标题：Discovery of a benzoxazine derivative promoting angiogenesis in vitro and in vivo.
作者：Dong Z;Cheng Y;Zhao
作者机构：[Dong, Z] Institute of Developmental Biology, School of Life Science, Shandong University, Jinan 250100, China, Key Laboratory of Cardiovascular Remod 更多
通讯作者地址：[Zhao, BX]Shandong Univ, Sch Life Sci, Inst Dev Biol, Jinan 250100, Peoples R China.

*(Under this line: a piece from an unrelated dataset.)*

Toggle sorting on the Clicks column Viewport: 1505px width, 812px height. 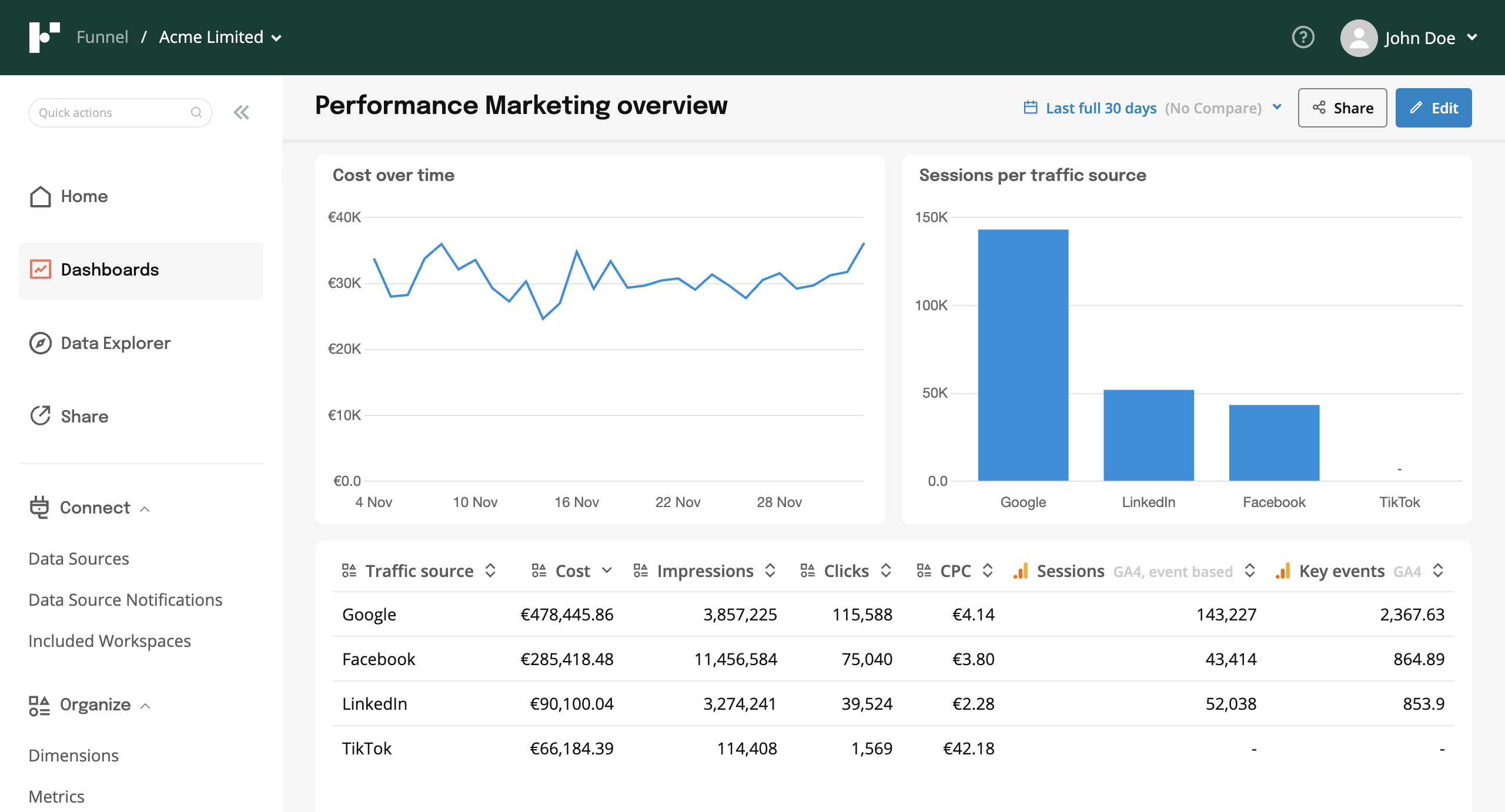(x=886, y=571)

来源：Journal of Cellular Physiology
摘要：Angiogenesis is a multi-step process that refers to the growth of new vessels from pre-existing ones. Endothelial proliferation, migration, and tube formation constitute a critical step in angiogenesis. Recently, we demonstrated that a novel benzoxazine derivative, 6-amino-2,3-dihydro-3-hydroxymethyl-1,4-benzoxazine (ABO) could improve the proliferation of human umbilical vein endothelial cells (HUVECs) without basic fibroblast growth factor (bFGF) and serum. In this study, we further tested its effect on endothelial angiogenesis with Matrigel assay, migration assay, and in vivo chick chorioallantoic membrane (CAM) assay. Our results showed that ABO effectively facilitated cell migration and promoted capillary-like tube formation in vitro and in vivo. To elucidate the underlying mechanisms, we examined intracellular reactive oxygen species (ROS) level/nicotinamide adenine dinucleotide phosphate (NADPH) oxidase and superoxide dismutase (SOD) activities, nitric oxide (NO) level/endothelial nitric oxide synthase (eNOS) activity, and mitochondrial membrane potential (MMP). Our data indicated that ABO depressed ROS with inhibition of NADPH oxidase instead of SOD activity, stimulated NO production and eNOS activation, and restored MMP in HUVECs. Our findings suggest that ABO is a promising tool for exploring the mechanisms of angiogenesis and may have a therapeutic potential in ischemic pathologies.